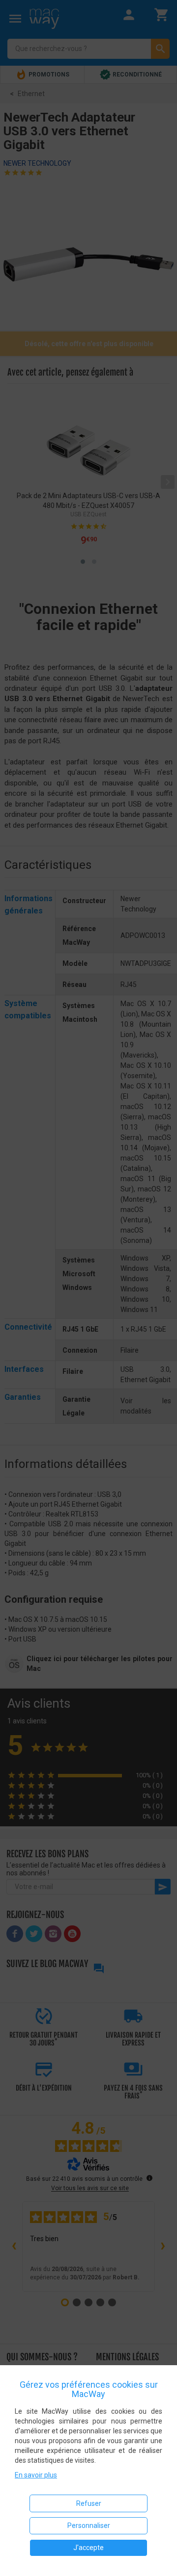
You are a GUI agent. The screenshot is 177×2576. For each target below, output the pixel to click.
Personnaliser (88, 2525)
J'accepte (88, 2547)
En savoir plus (36, 2475)
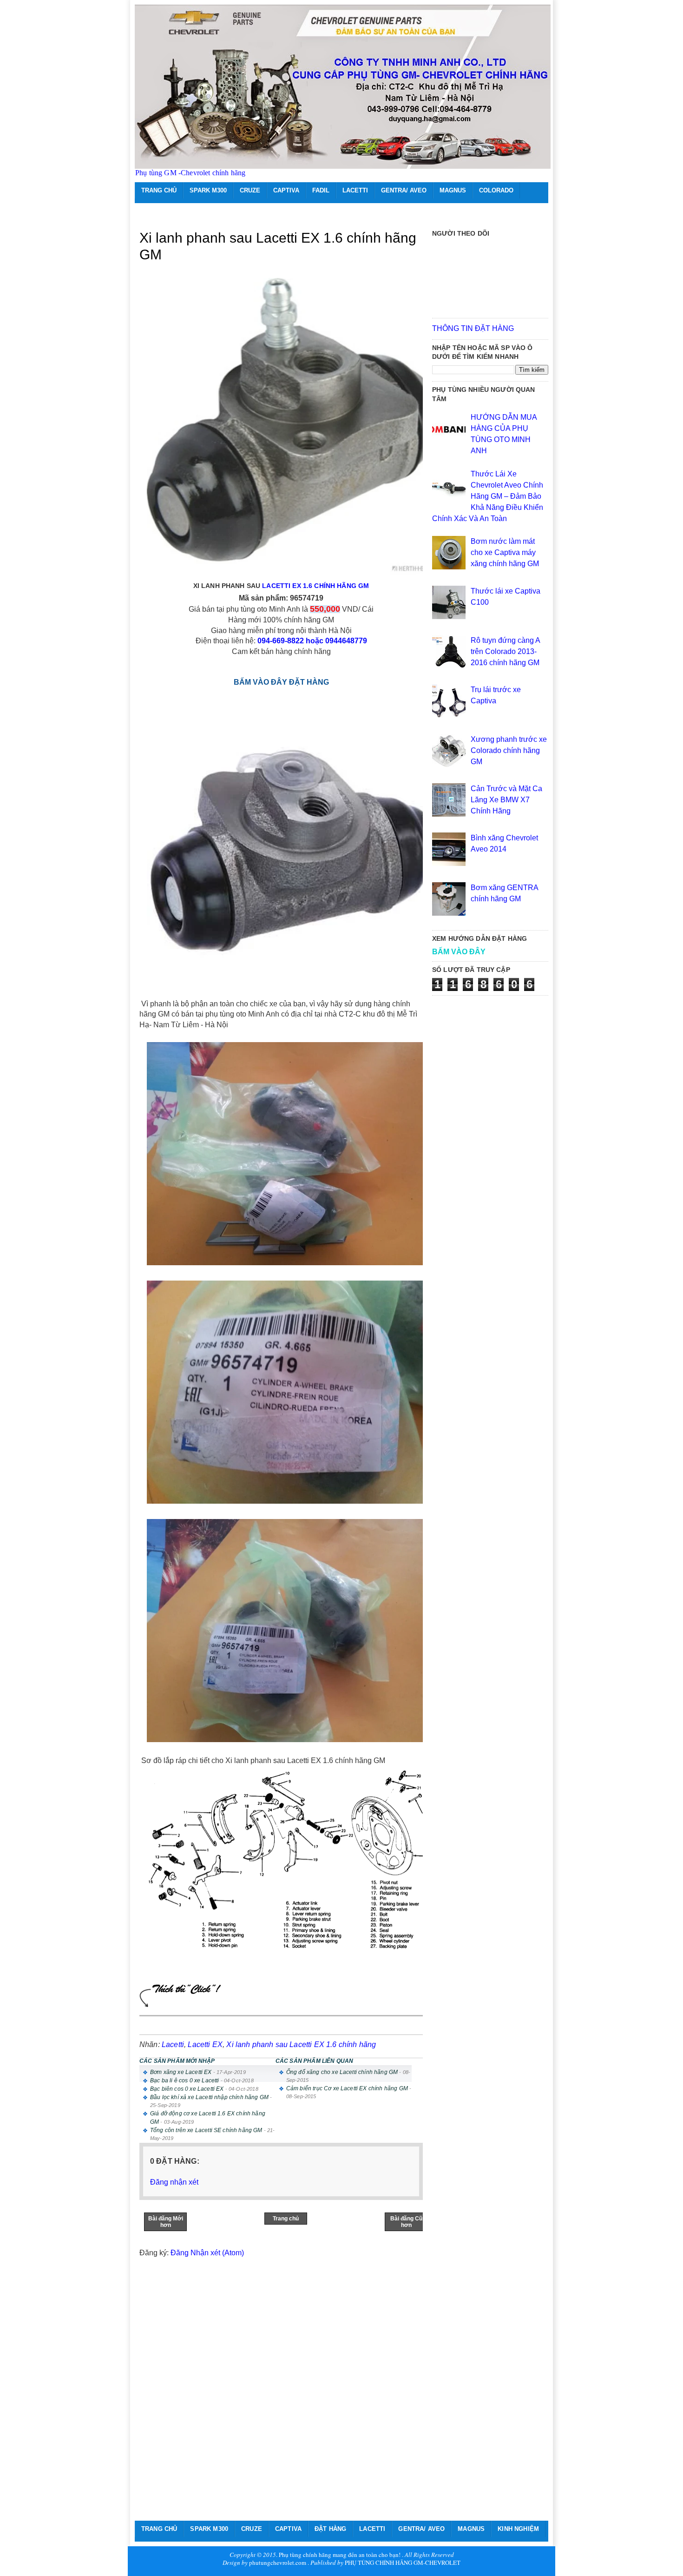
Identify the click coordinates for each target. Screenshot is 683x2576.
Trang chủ (286, 2218)
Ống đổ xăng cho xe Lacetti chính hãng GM (342, 2072)
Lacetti (173, 2044)
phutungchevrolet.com (277, 2562)
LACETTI (355, 190)
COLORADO (496, 190)
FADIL (320, 190)
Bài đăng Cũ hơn (406, 2221)
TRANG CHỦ (159, 190)
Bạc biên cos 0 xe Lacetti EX (186, 2089)
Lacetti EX (205, 2044)
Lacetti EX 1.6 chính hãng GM (315, 585)
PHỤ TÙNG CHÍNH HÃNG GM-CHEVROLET (402, 2562)
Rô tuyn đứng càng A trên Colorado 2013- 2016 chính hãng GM (505, 651)
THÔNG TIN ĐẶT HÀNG (473, 328)
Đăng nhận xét (174, 2182)
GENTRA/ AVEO (404, 190)
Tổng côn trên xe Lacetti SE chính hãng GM (206, 2130)
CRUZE (250, 190)
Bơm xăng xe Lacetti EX (181, 2072)
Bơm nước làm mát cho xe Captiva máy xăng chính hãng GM (505, 552)
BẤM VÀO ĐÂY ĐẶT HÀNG (281, 682)
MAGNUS (453, 190)
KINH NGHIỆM (518, 2528)
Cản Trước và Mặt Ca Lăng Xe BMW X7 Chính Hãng (506, 800)
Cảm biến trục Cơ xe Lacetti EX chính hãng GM (347, 2088)
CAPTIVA (286, 190)
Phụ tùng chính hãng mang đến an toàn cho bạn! (340, 2554)
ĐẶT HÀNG (330, 2528)
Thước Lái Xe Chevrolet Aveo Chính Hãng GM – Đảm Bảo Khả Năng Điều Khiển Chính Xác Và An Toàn (487, 496)
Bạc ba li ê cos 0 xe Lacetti (184, 2080)
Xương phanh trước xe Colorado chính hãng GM (509, 750)
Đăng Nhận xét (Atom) (207, 2253)
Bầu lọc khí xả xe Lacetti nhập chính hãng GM (209, 2097)
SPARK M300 (208, 190)
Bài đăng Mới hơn (165, 2221)
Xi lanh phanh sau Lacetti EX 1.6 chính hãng (301, 2044)
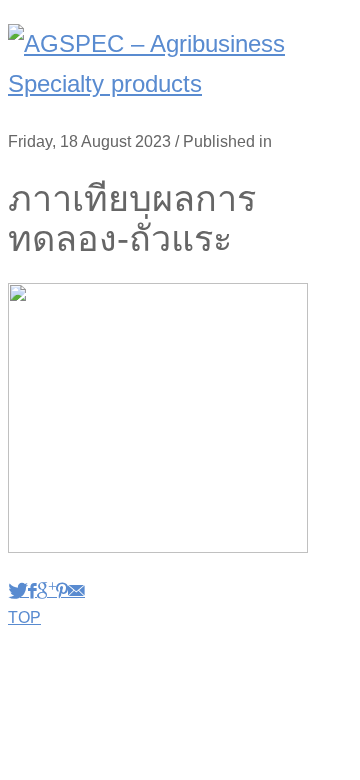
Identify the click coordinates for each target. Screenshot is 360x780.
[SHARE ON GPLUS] (46, 590)
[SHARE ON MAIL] (76, 590)
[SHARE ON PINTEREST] (62, 590)
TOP (24, 617)
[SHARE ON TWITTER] (18, 590)
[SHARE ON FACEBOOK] (32, 590)
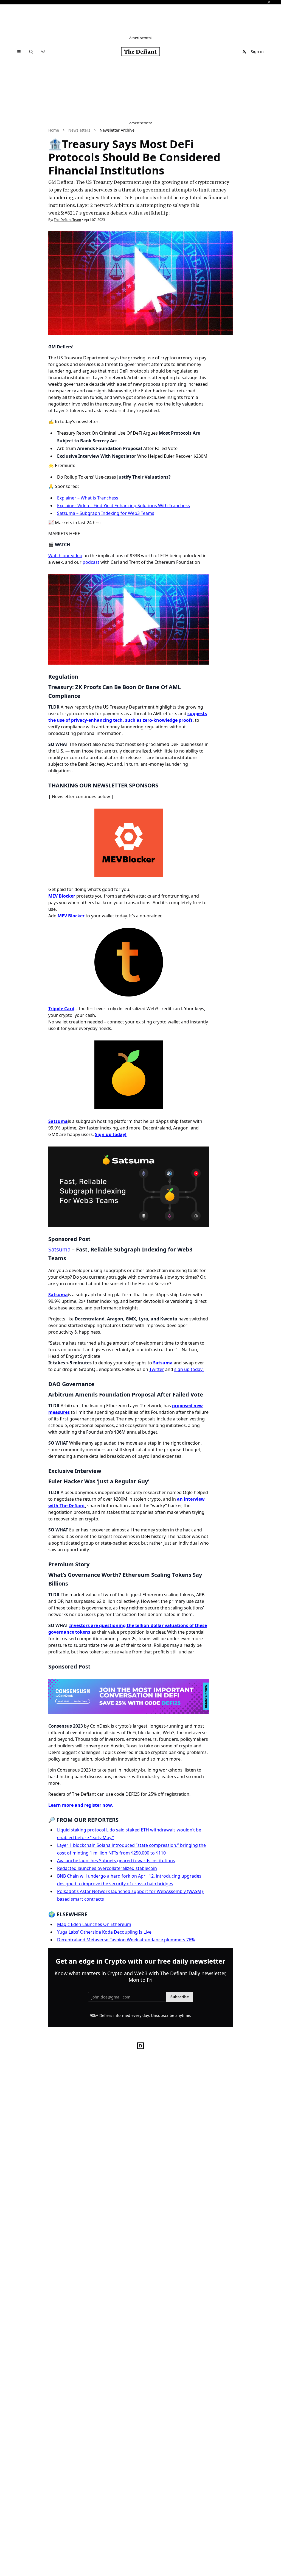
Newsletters (79, 130)
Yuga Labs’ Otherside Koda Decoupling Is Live (104, 1932)
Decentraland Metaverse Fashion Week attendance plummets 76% (126, 1940)
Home (53, 130)
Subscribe (179, 1996)
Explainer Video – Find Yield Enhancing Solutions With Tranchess (123, 506)
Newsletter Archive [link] (117, 130)
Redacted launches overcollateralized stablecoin (107, 1868)
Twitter (156, 1369)
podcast (91, 562)
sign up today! (189, 1369)
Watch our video (65, 556)
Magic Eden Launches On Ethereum (94, 1924)
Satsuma (59, 1249)
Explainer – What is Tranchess (87, 498)
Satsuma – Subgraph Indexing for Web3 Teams (105, 513)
---------------
> WORK REQUIRED
Begin at the line in the entries above that has "[SHARE ON GPLUS] (46, 590)", stop after the line that has "Explainer – What is Tranchess (87, 498)", and output exactly those lines without pictures.

> TASK RESULT
[SHARE ON GPLUS] (46, 590)
[SHARE ON MAIL] (76, 590)
[SHARE ON PINTEREST] (62, 590)
TOP (24, 617)
[SHARE ON TWITTER] (18, 590)
[SHARE ON FACEBOOK] (32, 590)
Newsletters (79, 130)
Yuga Labs’ Otherside Koda Decoupling Is Live (104, 1932)
Decentraland Metaverse Fashion Week attendance plummets 76% (126, 1940)
Home (53, 130)
Subscribe (179, 1996)
Explainer Video – Find Yield Enhancing Solutions With Tranchess (123, 506)
Newsletter Archive [link] (117, 130)
Redacted launches overcollateralized stablecoin (107, 1868)
Twitter (156, 1369)
podcast (91, 562)
sign up today! (189, 1369)
Watch our video (65, 556)
Magic Eden Launches On Ethereum (94, 1924)
Satsuma (59, 1249)
Explainer – What is Tranchess (87, 498)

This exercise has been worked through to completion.